Kurze Aufgabe A:
Wiederhole aus dem Text über die Pipeline Nord Stream 2 wortgetreu den Abschnitt von „Wir haben übrigens“ bis „erfährst du hier.“.

Textauszug:
=-=-=

Wir haben übrigens auch schon mal mit Felix Jaitner vom Deutsch Russischen Austausch über das Pipelineprojekt gesprochen, wie er die Lage einschätzt, erfährst du hier.
Nicht nur die USA, auch die Ukraine und Polen sind gegen eine Inbetriebnahme der Gaspipeline
Die Beziehung zwischen der Ukraine und Russland ist von tiefen Konflikten geprägt. Betrachtet man allerdings ausschließlich die Energiebeziehung, steht beim Thema Nord Stream 2 vor allem der Verlust von Transitgebühren für die Ukraine im Vordergrund. Transitgebühren sind die Kosten, die beim Durchqueren eines Gebiets anfallen. Und wenn das Gas mit Nord Stream 2 direkt von Russland nach Deutschland kommen kann, fallen für die Ukraine Transitgebühren weg. Gleiches gilt für Polen. Mit einem Transitvertrag wurden bis 2024 zwar Kompromisse für die zentralsten Streitpunkte im russisch-ukrainischen Gastransit gefunden, wie es danach allerdings weitergeht und welche Bedeutung Nord Stream 2 in diesem Konflikt noch bekommt, ist unklar.
Abgesehen davon warnen Polen und die Ukraine außerdem, dass die Sicherheitslage in Europa durch Nord Stream 2 destabilisiert wird und Russland die Gaslieferungen in Zukunft als Druckmittel einsetzen könnte. Auch die EU-Kommission, das EU-Parlament und der Europäische Rat sind dem Projekt gegenüber von Anfang an kritisch gestimmt und befürchten eine zu große Abhängigkeit von russischem Erdgas und eine Konzentration der Versorgungswege. Trotzdem ist die Pipeline am Ende vor allem ein deutsch-russisches Projekt, weswegen weniger die EU, sondern mehr Deutschland Verantwortung tragen muss, sagt Pepe.

=-=-=

Auflistung:
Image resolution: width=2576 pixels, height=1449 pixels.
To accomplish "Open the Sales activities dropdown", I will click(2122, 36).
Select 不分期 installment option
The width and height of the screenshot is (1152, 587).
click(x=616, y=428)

=-=-=

Kurze Aufgabe B:
Gib sämtliche Datensätze oben Zeile für Zeile unverändert wieder.

Vollständige Antwort A:
Wir haben übrigens auch schon mal mit Felix Jaitner vom Deutsch Russischen Austausch über das Pipelineprojekt gesprochen, wie er die Lage einschätzt, erfährst du hier.

Vollständige Antwort B:
Image resolution: width=2576 pixels, height=1449 pixels.
To accomplish "Open the Sales activities dropdown", I will click(2122, 36).
Select 不分期 installment option
The width and height of the screenshot is (1152, 587).
click(x=616, y=428)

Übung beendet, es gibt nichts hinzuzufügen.